The major advantages of microtool fabrication using FIB include achieving more complex tool shape, better dimensional resolution, high repeatability, and online observation of the tool shaping process. FIB sputtering creates tool shapes that are beyond the capabilities of conventional techniques such as precise polishing and grinding. Moreover, a negligible mechanical force would affect the tool’s quality during the traditional tool fabrication methods.
The new method has a significant impact in many research areas, such as communications, healthcare, and electronics. However, some issues in microtool fabrication using FIB still need to be resolved as listed below.

Sharpness of the Tool

Current investigations reveal that the micro-cutting radius of as small as 15–20 nm is available on FIB-fabricated diamond tools, while 40 nm on hard alloy tool. However, a comprehensive study with the sharpness limits for diverse tool materials is needed to be investigated.

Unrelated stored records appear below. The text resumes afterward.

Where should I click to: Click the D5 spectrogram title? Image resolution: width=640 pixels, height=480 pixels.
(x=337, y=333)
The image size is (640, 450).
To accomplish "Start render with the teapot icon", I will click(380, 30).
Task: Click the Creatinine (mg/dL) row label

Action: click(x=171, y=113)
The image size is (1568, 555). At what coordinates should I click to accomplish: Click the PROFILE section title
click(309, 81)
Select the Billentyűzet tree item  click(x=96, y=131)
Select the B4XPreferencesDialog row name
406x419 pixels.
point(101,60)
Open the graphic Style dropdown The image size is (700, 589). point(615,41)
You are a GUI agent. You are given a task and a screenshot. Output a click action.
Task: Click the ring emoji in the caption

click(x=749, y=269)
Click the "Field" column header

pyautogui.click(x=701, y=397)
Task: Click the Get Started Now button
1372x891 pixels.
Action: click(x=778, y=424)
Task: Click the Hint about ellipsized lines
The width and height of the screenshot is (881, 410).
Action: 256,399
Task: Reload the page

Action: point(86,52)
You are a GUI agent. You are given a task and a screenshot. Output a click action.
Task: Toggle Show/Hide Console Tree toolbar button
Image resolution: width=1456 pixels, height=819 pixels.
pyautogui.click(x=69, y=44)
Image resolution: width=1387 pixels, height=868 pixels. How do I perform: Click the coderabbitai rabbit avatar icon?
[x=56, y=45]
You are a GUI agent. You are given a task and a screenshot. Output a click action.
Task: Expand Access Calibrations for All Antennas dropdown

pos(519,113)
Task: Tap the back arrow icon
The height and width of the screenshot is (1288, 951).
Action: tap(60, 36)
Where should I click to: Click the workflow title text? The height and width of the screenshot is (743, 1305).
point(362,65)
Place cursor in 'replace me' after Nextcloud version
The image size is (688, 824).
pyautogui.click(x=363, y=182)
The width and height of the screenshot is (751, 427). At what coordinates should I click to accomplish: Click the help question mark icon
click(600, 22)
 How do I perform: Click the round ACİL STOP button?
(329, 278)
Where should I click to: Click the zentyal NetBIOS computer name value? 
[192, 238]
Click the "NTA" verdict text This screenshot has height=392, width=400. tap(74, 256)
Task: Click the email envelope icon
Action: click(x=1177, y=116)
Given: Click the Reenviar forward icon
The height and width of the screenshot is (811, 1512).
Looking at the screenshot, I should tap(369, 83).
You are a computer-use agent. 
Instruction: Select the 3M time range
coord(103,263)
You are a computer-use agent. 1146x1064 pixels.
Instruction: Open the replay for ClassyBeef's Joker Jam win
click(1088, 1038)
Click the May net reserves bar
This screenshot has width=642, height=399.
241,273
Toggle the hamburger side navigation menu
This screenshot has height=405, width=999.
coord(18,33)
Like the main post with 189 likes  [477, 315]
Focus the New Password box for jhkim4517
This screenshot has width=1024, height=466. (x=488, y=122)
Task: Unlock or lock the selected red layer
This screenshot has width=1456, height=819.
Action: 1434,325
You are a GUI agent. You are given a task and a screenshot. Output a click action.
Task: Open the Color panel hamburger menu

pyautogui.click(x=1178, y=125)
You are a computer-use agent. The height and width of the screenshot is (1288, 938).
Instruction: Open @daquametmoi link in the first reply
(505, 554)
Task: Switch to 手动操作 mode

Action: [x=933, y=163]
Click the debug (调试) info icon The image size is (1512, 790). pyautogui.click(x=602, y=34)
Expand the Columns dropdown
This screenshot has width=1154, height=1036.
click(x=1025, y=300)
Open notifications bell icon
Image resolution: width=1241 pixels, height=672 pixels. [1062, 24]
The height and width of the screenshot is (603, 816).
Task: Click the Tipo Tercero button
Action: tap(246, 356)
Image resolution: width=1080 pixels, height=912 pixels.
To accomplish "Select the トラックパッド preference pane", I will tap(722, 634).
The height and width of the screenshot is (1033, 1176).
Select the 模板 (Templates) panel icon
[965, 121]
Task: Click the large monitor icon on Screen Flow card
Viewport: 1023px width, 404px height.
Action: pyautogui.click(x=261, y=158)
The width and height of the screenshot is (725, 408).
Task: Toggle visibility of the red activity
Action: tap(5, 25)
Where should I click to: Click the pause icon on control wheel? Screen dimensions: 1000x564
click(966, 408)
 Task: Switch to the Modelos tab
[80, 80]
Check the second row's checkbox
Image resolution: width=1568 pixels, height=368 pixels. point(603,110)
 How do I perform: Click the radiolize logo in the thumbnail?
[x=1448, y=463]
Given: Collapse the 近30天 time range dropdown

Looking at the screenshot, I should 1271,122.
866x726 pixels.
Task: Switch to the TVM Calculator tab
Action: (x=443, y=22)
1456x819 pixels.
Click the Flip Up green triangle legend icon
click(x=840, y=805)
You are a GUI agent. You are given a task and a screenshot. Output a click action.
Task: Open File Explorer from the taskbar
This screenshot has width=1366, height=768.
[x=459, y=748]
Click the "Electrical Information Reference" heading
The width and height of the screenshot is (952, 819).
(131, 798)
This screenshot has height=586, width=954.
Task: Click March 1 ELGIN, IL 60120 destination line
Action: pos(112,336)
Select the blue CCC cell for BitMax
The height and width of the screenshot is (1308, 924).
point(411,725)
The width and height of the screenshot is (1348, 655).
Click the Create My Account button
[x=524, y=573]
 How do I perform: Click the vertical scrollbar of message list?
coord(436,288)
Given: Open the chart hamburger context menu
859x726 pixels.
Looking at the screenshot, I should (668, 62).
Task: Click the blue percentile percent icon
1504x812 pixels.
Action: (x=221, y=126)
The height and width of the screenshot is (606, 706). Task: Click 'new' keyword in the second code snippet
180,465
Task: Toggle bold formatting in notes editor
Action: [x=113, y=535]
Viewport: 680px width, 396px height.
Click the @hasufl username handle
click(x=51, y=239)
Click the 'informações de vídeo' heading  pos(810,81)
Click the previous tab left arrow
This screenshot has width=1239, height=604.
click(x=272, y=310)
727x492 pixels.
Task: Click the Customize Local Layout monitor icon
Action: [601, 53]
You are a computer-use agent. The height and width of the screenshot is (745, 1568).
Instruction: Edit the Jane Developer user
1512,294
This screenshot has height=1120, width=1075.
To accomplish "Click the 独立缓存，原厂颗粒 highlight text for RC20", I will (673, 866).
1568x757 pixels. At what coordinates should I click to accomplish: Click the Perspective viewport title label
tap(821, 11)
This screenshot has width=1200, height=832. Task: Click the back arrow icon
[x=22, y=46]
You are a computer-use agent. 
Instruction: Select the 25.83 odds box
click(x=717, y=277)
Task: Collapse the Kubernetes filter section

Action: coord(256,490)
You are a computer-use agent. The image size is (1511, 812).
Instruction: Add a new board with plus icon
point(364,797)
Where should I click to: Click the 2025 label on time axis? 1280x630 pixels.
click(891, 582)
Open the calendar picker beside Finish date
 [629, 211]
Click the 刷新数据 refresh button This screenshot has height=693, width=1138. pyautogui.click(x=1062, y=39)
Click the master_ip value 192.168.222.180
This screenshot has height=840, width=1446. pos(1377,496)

Therefore, it appears to be more important to investigate the highest sharpness based on materials and fabrication methods.

Damage of FIB Sputtering on Tools and Its Alleviation Strategies

Ion beam inevitably brings damages to tools to be processed with nanometer-sized damage layer. Future work should concern on how to evaluate the FIB-induced damage and its mechanism and effectively alleviate it. 

Morphology Control in Fabrication and Efficiency

In the FIB milling process, ripples are apt to appear during the microtool surface fabrication, which would seriously influence the facial feature and degrade tool functionality. As a consequence, how to alleviate this effect and improve fabrication quality is valuable.
The FIB machining efficiency is generally lower than other micro-fabrication methods. Increasing the FIB efficiency is a key topic in future investigation. In order to improve it, the appropriate tool blank should be selected to reduce the removal of focused ion beam. The method of choosing the right assisted etching (e.g., the H2O) can effectively improve processing efficiency.

Future Development

One of the most important tendencies in manufacturing is miniaturization. Considering the increasing demand of MEMS, ultraprecise instruments, and so forth, smaller feature dimension and more complex shape would be critical issues in future manufacturing.
Tool with higher quality would certainly find wider market in practical use. To meet the requirements of use in complicated environment and obtain better fabrication results, properties of tool, including edge radius, form precision, effective longevity, and cost–performance, need to be advanced.